Friday Focus: Jane Fletcher Scadden and “Six Degrees of Separation”
By Christopher Osborne,
Silvergrain Classics – the analogue photography magazine.
In this week’s Friday Focus we talk to New Zealand photographer Jane Fletcher Scadden.
Jane Fletcher-Scadden at her home near Carterton, New Zealand.
She spent Lockdown printing in a darkroom housed in one half of a container in the backyard. During this period, she made portraits of the neighbours across the fence and gifted them the prints.
The other half of the container houses her husband Brian Scadden’s collection of historic cameras and daguerreotype and ambrotype images. Brian is a well-known figure in the New Zealand historic photography scene. Jane met Brian when she attended a wet plate course he ran six years ago. They are now happily married and share a joint passion for photography.

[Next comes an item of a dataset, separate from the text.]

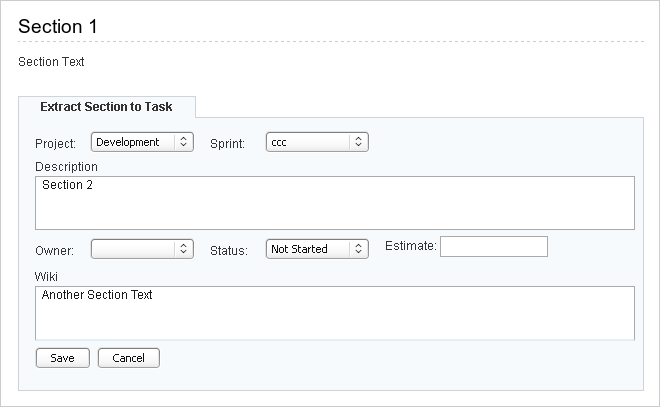
Task: Click the Status dropdown arrow icon
Action: coord(359,249)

Describing the experience as colourful, raw, alive, she is still amazed at how people lead ordinary lives amongst the chaos that is life in an Indian city. She describes scenes of “noise and dogs. And people who were just so happy. We always stopped to talk and had a joke with them”.
As early as 1929, the Hungarian writer Frigyes Karinthy speculated that anyone in the world could be connected to anyone else through a chain consisting of no more than five intermediaries. Add in the last person in the chain and this is equivalent to six degrees of separation.

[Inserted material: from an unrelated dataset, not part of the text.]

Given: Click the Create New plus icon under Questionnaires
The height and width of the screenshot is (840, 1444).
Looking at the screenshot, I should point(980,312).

In 2016 Jane won a grant from the Creative Arts Council of New Zealand and her project “Six Degrees of Separation” came into being. She made six series of images, each of six people. Jane chose the initial sitter from six categories; child, youth, business, sport, iwi (Maori for family lineage) and the elderly. Each sitter then nominated the next sitter until a chain of six portraits had been made in each category. They had to be Carterton residents, known to the sitter on a first name basis but not be a family member.
In the event, only one chain connected. A schoolgirl nominated her friend who in turn nominated a sports coach, who nominated another coach, who nominated a builder who nominated another builder. It turned out that the girl’s mother had worked with the second builder’s wife. So that probably adds up to eight degrees of separation!

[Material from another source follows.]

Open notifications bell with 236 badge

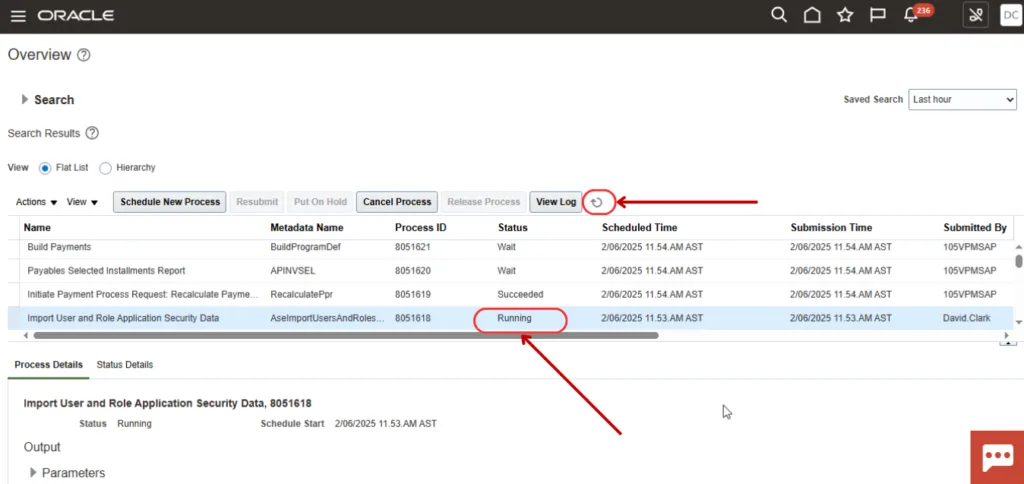[911, 15]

Today the collection is held at the Masterton Archives, and in 2017 an accompanying book was published.
I asked Jane what is next. She and Brian had plans to return to India, however, they aren’t sure when they will be able to return.
She has another project idea forming, “Love on the Lines”, in which she wants to seek out people who met through the local Wairarapa railway line and went on to form lasting relationships. The idea was sparked by one of the sitters in the “Six Degrees of Separation” series was photographed holding a portrait of her late husband who she had met on a train. It is a very interesting idea, but she “doesn’t have as much downtime as she had in 2017”.